While the overall view is that co-creation in this way is positive, working with and for the community, suggestions as to why this approach isn’t routinely rolled out across the board is apparent in many stories. It emerges in several of the stories that there are barriers to co-creation being adopted more widely in various organisations and municipalities. These barriers to co-creation are often attributed to management being resistant to change and the idea of relinquishing the power and control that top-down structures give them. While the bottom-up structure of co-creation does not make management obsolete, it does reduce levels of control and also unpicks a lot of long-held thinking. As a Spanish stakeholder points out, “[t]he prevalent way of thinking that what we do is best and the rest need to learn, we need to change that.” A Polish stakeholder adds, “[w]e live in a mentality where decisions are made by a narrow group of people whether the community likes it or not.” He believes that co-creation has the potential to become a common methodology in Poland, but does not believe it will happen via the municipality. He refers to an example of the Civil Budget Context, in which the authorities encourage communities to contribute their visions to projects, but then implement whatever they want regardless. This is echoed by a second Polish stakeholder. She believes that to permanently implement co-creation as a method used by public services, systemic and governmental change is needed. She too gives an example, this time of the cooperation of a housing estate association with the municipality in order to work together for the benefit of residents. The attempt was ultimately unsuccessful.

Echoing the sentiments in the aforementioned experiences, a Swedish stakeholder highlighted that one of the main issues is that even when co-creation is successful, organisations still require management notice and approval for wider implementation:

[T]here is a need that managers higher up notice this [the pilot results], that there are some positive developments and outputs that we want to implement broader.

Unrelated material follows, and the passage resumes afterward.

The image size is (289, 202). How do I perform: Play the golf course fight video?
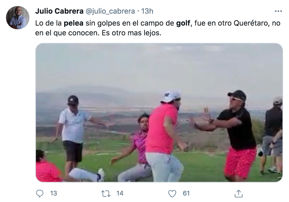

Another Spanish stakeholder who works for an International Accelerator suggests how this can be resolved, although the actual pathway remains unclear:

What we need is public service to work for others with no desire for return apart from the wellbeing of the citizens. Private bodies on their own are endogamic. We need more activities together to understand each other, not just to talk about co-creation but to really do it. We have to grow upwards.

These comments demonstrate the frustration of co-creation – where people at a project-level find it useful, and a productive way of increasing the capacity of citizens, but ultimately, the hierarchical nature of such organisations and authorities makes wider implementation a struggle unless there is buy-in at the very top. It is people at these levels who too need to work in co-creative ways, and at a fundamental level this means shifting power.